> **EXERCISE PROMPT**
Copy out the data line by line exactly, from its start to the line bearing "Given: Tap the", inclusive.
((
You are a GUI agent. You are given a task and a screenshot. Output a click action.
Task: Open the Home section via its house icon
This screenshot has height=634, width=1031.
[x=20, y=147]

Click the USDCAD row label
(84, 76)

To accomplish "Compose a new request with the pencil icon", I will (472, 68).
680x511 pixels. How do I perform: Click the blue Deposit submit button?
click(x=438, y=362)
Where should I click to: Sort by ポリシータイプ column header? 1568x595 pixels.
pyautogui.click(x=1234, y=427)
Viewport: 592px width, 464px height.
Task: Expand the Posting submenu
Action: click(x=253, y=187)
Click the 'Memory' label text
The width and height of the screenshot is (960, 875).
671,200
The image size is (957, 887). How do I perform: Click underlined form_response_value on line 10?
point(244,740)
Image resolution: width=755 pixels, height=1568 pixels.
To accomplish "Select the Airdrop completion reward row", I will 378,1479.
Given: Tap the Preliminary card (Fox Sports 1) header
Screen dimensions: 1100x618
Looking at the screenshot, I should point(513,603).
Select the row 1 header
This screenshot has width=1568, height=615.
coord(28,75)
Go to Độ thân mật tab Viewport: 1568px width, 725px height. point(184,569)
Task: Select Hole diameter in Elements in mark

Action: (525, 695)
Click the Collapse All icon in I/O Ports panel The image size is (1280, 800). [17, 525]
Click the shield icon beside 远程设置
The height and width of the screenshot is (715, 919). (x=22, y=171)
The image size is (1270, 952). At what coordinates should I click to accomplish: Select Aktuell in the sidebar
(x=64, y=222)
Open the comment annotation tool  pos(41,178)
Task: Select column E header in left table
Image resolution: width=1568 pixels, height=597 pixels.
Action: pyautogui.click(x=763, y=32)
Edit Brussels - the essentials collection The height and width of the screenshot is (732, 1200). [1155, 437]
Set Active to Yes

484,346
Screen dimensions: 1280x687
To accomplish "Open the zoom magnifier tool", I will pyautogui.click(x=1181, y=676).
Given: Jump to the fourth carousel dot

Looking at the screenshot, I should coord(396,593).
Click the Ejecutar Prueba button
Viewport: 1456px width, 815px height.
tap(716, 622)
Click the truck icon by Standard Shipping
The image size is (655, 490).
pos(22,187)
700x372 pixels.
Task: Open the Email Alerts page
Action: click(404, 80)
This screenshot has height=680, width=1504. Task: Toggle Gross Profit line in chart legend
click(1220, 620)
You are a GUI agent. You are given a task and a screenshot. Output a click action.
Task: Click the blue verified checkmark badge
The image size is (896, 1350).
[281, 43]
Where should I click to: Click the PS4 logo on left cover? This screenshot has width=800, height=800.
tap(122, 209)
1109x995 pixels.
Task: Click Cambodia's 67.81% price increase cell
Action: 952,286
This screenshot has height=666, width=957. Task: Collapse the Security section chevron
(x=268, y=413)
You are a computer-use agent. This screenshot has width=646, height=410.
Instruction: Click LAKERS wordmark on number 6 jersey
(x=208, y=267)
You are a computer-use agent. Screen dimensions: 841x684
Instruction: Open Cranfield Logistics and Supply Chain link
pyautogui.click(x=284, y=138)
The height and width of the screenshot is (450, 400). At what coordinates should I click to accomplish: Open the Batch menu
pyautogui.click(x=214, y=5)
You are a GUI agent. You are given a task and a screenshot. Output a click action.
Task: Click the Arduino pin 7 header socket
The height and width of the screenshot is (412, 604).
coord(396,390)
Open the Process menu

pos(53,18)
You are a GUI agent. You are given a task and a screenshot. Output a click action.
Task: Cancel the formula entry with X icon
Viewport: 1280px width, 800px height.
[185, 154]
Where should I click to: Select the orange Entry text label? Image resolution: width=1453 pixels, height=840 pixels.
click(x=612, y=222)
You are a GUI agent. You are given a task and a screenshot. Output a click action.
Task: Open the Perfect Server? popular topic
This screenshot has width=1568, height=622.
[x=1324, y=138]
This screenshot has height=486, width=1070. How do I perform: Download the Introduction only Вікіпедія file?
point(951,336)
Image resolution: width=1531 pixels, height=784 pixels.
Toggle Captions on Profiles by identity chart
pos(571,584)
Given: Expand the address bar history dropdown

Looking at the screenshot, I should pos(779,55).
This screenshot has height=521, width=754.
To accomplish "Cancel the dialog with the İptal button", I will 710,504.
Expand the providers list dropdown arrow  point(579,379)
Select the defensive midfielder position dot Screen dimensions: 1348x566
))
> **RESPONSE AREA**
You are a GUI agent. You are given a task and a screenshot. Output a click action.
Task: Open the Home section via its house icon
This screenshot has height=634, width=1031.
[x=20, y=147]

Click the USDCAD row label
(84, 76)

To accomplish "Compose a new request with the pencil icon", I will (472, 68).
680x511 pixels. How do I perform: Click the blue Deposit submit button?
click(x=438, y=362)
Where should I click to: Sort by ポリシータイプ column header? 1568x595 pixels.
pyautogui.click(x=1234, y=427)
Viewport: 592px width, 464px height.
Task: Expand the Posting submenu
Action: click(x=253, y=187)
Click the 'Memory' label text
The width and height of the screenshot is (960, 875).
671,200
The image size is (957, 887). How do I perform: Click underlined form_response_value on line 10?
point(244,740)
Image resolution: width=755 pixels, height=1568 pixels.
To accomplish "Select the Airdrop completion reward row", I will 378,1479.
Given: Tap the Preliminary card (Fox Sports 1) header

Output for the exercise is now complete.